Primers were designed using OligoPerfect Designer (http://www.invitrogen.com/). The polymerase chain reaction (PCR) mixture consisted of 200 ng of genomic DNA, 0.2 mM dNTP’s, 1 U Phusion High-Fidelity DNA polymerase (Finnzymes, Espoo, Finland), 0.5 μM each forward and reverse primer, and 10.0 μL of HF buffer (Finnzymes) suspended in a total volume of 50.0 μL. PCR was performed using a Px2 thermal cycler (Thermo Electron Corp., Waltham, MA) using the following conditions: 98.0 °C for 3 min, 35 cycles of 64.4 °C for 30 s followed by 72 °C for 30 s, with a final hold at 72 °C for 5 min. PCR products were purified using QIAquick’s PCR purification and the products sequenced using an ABI 3730XL capillary sequencer (Applied Biosystems, Foster City, CA) at the W. M. Keck Center for Comparative and Functional Genomics at the University of Illinois at Urbana–Champaign.
Cell Lysis and 2D-LC
For 2D-LC and 1D-RPLC processing, ~2 × 108 were lysed into 5 mL of lysis buffer (50 mM Tris-HCl, 1 mM AEBSF, 10 mM DTT, pH 8) with 7 cycles of sonication on ice (30 s on, 30 s off), followed by centrifugation at 2000 RCF to pellet debris. Total protein yields were typically 50–100 mg (by Bradford assay) with 10–20 mg loaded for each AX run. For AX runs, a 4.6-mm SynChropak AX300 column (Eichrom Technologies, Darien, IL) was used at a constant flow rate of 0.75 mL/min. at pH 8 with the following gradient: solvent A, 50 mM Tris-HCl, pH 8.0; solvent B, 50 mM Tris-HCl, 750 mM NaCl, pH 8.0; 0–15 min, 0% B; 25 min, 20% B; 55 min, 70% B; 80 min, 100% B. For RPLC analysis, 500 μL of each AX fraction was loaded onto a 4.6-mm Vydac C4 column (Grace Vydac, Columbia, MD) maintained at 50 °C and run at 1 mL/min. with the following gradient conditions: solvent A, 0.1% TFA in H2O; solvent B, 0.08% TFA in acetonitrile; 0–10 min, 5% B; 15 min, 25% B; 63 min, 55% B; 68 min, 95% B. Fractions were collected at 1-min intervals and those absorbing >40 mAu were dried on a SpeedVac for Fourier transform mass spectrometry (FTMS) analysis. Alternatively, lysate (prepared above) or by whole cell acid extraction (AE) with 0.4 N H2SO4 was loaded onto a 4.6-mm Vydac C4 column (Grace Vydac) at 1 mL/min. and fractions were collected at 1-min intervals with the above solvents and the following gradient conditions: 0–10 min, 5% B; 15 min, 30% B; 85 min, 55% B; 95 min, 95% B.
FTMS Analysis
Selected fractions were resuspended in 30–70 μL of electrospray solution (49.5% acetonitrile, 49.5% water, 1% formic acid) and nanoelectrosprayed using a NanoMate 100 (Advion Biosciences, Ithica, NY). The instrument used here was a custom quadrupole-FTMS of the Marshall design23,24 fitted with an ion funnel of the Jarrold design.25 Fractions were subjected to a quadrupole-marching script for precursor ion selection.11 For fragmentation, precursor ions were mass selected using the notch-filtering quadrupole with window sizes 1–4 m/z wide. Fragment ions were produced by collisionally activated dissociation (CAD) in the external octopole,10 infrared multiphoton dissociation (IRMPD),26 and electron capture dissociation27 within the penning trap, with typical spectra comprising 25–100 scans.
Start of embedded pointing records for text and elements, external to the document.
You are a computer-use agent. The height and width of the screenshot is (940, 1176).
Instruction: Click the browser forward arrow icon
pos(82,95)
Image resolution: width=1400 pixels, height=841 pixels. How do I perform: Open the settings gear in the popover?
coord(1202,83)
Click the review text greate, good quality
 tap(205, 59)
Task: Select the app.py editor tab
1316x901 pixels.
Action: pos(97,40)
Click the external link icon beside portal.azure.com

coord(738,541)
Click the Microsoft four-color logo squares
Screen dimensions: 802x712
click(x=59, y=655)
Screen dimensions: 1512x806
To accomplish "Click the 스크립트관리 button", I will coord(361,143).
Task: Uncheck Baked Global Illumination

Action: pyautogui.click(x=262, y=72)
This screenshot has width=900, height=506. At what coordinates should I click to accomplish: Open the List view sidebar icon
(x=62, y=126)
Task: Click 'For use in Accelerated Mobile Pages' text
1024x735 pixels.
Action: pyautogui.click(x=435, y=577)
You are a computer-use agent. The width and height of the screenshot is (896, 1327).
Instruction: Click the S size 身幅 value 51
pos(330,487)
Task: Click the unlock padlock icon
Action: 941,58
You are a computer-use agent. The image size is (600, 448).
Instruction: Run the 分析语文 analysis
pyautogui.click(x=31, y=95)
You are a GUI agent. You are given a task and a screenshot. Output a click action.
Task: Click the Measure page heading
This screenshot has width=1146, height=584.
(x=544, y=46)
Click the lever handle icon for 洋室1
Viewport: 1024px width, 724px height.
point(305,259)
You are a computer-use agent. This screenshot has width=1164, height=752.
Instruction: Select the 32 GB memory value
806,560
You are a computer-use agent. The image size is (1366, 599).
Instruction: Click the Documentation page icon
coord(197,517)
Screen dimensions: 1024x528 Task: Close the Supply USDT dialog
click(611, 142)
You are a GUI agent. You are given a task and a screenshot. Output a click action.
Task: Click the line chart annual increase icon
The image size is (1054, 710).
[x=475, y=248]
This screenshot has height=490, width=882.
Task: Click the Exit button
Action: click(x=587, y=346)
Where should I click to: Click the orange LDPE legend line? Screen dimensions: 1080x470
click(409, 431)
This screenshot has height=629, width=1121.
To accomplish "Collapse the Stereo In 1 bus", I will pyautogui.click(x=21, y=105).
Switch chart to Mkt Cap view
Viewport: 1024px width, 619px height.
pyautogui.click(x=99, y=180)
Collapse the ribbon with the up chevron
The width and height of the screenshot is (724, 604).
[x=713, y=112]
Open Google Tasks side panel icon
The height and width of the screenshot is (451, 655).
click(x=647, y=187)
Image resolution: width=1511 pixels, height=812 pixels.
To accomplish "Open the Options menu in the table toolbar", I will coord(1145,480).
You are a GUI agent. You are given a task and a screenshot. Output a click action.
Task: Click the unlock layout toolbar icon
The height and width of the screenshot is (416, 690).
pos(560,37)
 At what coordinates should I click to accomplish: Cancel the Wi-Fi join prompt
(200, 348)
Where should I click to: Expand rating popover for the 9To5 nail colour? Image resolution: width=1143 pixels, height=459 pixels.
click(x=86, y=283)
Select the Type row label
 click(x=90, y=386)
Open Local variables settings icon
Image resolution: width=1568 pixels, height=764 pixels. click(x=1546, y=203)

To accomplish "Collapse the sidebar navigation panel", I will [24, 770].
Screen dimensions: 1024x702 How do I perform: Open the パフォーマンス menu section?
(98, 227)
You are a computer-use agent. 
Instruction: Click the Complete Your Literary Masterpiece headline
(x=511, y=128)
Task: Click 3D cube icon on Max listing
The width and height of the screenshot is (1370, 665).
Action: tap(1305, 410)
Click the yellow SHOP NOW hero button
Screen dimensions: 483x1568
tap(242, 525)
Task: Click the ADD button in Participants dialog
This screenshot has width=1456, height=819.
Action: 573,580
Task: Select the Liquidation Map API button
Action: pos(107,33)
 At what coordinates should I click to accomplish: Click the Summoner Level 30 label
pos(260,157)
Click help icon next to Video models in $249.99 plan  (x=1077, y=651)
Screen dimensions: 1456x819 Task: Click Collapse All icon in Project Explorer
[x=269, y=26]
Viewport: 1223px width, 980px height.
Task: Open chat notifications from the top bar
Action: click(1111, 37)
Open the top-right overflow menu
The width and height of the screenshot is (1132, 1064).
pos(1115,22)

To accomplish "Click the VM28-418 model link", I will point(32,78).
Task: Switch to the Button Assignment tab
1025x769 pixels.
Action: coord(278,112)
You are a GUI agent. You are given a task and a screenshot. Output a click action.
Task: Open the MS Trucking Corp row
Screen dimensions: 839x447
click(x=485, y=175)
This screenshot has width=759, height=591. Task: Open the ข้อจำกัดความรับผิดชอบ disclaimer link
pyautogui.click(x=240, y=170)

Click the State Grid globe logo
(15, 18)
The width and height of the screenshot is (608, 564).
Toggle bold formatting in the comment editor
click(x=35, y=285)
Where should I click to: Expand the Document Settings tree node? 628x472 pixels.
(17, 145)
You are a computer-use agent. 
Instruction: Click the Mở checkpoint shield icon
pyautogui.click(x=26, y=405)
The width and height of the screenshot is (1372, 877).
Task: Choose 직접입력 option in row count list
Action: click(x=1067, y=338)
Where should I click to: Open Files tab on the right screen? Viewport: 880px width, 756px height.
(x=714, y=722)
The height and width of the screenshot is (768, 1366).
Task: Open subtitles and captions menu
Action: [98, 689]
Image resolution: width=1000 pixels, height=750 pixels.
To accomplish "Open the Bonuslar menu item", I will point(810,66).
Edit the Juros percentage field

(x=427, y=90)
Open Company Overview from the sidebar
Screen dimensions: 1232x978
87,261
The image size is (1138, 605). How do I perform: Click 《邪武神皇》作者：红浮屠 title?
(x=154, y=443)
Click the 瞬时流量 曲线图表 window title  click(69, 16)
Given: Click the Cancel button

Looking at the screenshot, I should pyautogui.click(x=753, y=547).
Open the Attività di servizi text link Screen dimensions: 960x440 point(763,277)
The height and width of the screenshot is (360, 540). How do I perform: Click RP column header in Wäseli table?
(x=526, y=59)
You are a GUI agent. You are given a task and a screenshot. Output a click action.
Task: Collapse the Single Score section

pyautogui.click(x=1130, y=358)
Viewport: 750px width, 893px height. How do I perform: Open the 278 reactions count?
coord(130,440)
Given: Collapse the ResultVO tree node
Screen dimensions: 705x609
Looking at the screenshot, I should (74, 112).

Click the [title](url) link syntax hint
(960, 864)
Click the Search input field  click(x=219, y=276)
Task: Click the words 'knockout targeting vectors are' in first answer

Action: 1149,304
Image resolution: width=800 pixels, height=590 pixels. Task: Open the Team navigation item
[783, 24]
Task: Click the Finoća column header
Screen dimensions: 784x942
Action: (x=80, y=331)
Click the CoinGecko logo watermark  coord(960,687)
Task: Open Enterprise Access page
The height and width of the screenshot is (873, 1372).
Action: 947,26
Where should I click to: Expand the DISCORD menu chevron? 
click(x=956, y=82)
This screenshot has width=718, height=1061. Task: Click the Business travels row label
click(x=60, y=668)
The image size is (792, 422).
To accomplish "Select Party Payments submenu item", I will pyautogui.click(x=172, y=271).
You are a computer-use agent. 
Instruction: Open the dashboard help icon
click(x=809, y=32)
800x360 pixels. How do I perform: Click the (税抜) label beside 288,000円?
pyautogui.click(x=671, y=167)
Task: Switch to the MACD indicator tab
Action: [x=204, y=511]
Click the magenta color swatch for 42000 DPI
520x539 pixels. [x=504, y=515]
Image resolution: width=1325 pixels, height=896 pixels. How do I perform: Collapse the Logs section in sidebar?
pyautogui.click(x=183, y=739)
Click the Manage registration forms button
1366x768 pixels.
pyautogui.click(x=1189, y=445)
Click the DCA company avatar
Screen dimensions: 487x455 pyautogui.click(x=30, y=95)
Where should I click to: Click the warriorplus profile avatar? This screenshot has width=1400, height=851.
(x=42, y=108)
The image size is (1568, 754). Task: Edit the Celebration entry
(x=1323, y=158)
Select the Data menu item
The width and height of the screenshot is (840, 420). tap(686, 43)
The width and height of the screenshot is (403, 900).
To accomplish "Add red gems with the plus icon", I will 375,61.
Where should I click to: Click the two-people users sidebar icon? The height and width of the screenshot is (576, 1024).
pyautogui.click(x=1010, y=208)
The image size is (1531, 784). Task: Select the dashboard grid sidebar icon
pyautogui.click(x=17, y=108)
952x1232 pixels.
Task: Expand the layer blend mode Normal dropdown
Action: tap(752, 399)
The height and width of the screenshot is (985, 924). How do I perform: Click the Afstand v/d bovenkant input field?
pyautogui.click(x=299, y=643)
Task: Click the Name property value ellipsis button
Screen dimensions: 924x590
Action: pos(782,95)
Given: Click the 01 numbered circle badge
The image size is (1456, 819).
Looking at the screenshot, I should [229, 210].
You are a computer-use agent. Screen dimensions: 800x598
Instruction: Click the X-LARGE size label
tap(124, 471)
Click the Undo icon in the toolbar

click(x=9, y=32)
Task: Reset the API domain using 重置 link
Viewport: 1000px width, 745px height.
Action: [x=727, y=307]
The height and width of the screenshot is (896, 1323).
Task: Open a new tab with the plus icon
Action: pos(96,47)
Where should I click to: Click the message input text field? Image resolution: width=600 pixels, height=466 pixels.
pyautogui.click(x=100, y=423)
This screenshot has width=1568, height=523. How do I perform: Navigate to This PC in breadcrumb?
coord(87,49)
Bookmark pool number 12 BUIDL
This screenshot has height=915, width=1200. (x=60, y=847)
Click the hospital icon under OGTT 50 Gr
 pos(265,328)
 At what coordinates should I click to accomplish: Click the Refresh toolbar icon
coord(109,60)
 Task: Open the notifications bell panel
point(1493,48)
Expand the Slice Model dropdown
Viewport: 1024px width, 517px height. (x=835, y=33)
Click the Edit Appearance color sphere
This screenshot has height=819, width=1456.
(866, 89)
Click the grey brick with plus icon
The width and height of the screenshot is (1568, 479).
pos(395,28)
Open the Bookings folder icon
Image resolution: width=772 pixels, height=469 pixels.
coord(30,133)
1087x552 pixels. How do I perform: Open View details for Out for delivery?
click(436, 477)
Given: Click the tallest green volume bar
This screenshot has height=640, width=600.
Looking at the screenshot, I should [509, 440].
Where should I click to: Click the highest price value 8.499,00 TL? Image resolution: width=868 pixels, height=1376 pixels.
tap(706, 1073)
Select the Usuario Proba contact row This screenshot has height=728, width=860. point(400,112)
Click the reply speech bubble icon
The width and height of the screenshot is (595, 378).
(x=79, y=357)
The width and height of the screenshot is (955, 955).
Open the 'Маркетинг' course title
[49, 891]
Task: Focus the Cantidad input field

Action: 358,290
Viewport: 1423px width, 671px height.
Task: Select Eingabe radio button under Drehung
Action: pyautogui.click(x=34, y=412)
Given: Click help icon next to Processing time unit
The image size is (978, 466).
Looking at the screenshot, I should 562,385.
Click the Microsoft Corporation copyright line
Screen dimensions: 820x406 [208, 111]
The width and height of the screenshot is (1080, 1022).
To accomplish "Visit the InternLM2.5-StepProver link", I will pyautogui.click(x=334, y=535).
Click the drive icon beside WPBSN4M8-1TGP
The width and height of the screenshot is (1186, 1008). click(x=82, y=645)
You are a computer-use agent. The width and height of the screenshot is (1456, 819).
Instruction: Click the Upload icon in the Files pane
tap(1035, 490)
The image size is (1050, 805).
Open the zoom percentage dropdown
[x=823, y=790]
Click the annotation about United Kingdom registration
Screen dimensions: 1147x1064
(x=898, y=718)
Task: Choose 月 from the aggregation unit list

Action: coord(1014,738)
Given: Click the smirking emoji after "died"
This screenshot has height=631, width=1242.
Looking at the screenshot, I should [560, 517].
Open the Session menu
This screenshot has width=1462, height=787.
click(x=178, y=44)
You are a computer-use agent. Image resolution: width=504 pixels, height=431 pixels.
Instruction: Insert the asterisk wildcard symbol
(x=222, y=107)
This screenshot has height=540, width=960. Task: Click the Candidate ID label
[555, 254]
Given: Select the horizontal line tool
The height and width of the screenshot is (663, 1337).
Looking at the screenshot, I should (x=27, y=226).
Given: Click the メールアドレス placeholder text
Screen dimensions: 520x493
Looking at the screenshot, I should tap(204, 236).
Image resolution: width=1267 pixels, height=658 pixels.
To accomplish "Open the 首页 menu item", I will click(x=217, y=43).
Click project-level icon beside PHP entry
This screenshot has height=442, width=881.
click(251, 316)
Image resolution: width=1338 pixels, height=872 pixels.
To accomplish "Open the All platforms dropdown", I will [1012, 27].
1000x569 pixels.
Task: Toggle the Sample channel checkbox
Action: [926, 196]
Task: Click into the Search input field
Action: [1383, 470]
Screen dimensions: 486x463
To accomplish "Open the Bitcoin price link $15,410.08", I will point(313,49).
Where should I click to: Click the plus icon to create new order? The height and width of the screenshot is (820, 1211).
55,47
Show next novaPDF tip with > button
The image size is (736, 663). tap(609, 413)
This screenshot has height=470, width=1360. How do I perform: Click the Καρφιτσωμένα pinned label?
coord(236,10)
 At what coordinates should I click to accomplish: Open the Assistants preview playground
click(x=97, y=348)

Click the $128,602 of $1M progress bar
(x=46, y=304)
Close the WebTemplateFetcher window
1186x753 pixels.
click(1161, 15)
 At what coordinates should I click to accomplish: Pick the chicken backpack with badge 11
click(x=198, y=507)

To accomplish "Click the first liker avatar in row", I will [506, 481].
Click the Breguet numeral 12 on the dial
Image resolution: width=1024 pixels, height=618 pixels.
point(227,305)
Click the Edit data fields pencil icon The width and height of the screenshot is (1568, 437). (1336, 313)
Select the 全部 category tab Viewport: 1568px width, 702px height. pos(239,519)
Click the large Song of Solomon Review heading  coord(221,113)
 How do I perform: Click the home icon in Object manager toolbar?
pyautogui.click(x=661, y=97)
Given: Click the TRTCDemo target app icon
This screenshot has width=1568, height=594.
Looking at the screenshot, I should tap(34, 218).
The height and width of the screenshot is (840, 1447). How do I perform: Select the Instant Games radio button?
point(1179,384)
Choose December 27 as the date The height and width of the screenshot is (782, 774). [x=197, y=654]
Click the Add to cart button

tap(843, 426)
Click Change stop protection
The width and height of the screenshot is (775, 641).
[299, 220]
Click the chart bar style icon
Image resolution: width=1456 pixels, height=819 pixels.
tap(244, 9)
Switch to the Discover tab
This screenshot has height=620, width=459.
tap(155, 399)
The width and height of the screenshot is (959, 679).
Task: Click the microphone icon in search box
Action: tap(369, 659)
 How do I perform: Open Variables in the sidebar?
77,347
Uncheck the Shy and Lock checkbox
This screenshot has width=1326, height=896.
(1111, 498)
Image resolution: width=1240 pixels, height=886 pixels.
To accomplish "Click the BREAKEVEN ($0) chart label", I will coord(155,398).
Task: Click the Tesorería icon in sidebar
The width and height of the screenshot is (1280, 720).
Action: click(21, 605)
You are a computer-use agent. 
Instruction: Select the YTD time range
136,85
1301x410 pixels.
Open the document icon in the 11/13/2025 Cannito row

Off-Line Data Processing and Protein Identification
Tandem MS data were automatically processed using thorough high-resolation analysis of spectra by Horn (THRASH),27 with resulting peak lists and manually acquired intact masses used for database searching. ProSightPC was used to query a custom version of the UniProt human database that was Shotgun Annotated28 to contain combinations of known protein modifications, cSNPs, and alternative splice variants.8 Typical searches queried the database with an intact mass tolerance of 6000 Da and a fragment ion tolerance of 25 ppm. For those precursor ions not identified using intact mass searching, iterative searching was performed manually using sequence tag and then biomarker searches. A biomarker search within ProSight searches all protein subsequences within the human database with a defined intact mass tolerance (±1 Da); these forms are then queried and scored as described previously29 at 25 ppm. Proteins and peptides were considered identified with an expectation value of <0.01 and considered fully characterized if the intact mass and fragment ions contained no mass discrepancies (Δm’s). For characterization of Δm’s not consistent with PTMs or cSNPs housed in the database, manual characterization was required in single protein mode. All protein-level mass accuracy values given are for the intact mass of the protein unless otherwise specified.
“Middle Down” Analysis of Glucose-6-phosphate Iso-merase
For middle down processing of G6PI, 2D fractions were treated with 1 μg of endoproteinase LysC (Wako Chemicals, Richmond, VA) for 12 h at 37 °C in 50 mM Tris-HCl (pH 9.2). Peptides were analyzed by LC-MS on a 7-T LTQ FT to generate peptide maps. Peptide masses from high mass accuracy FTMS were queried against the Mascot human database (matrixscience-.com) for matches within 8 ppm. This example of middle down MS utilized the 7-T LTQ FT MS, although the 12-T system provides similar data for such an experiment.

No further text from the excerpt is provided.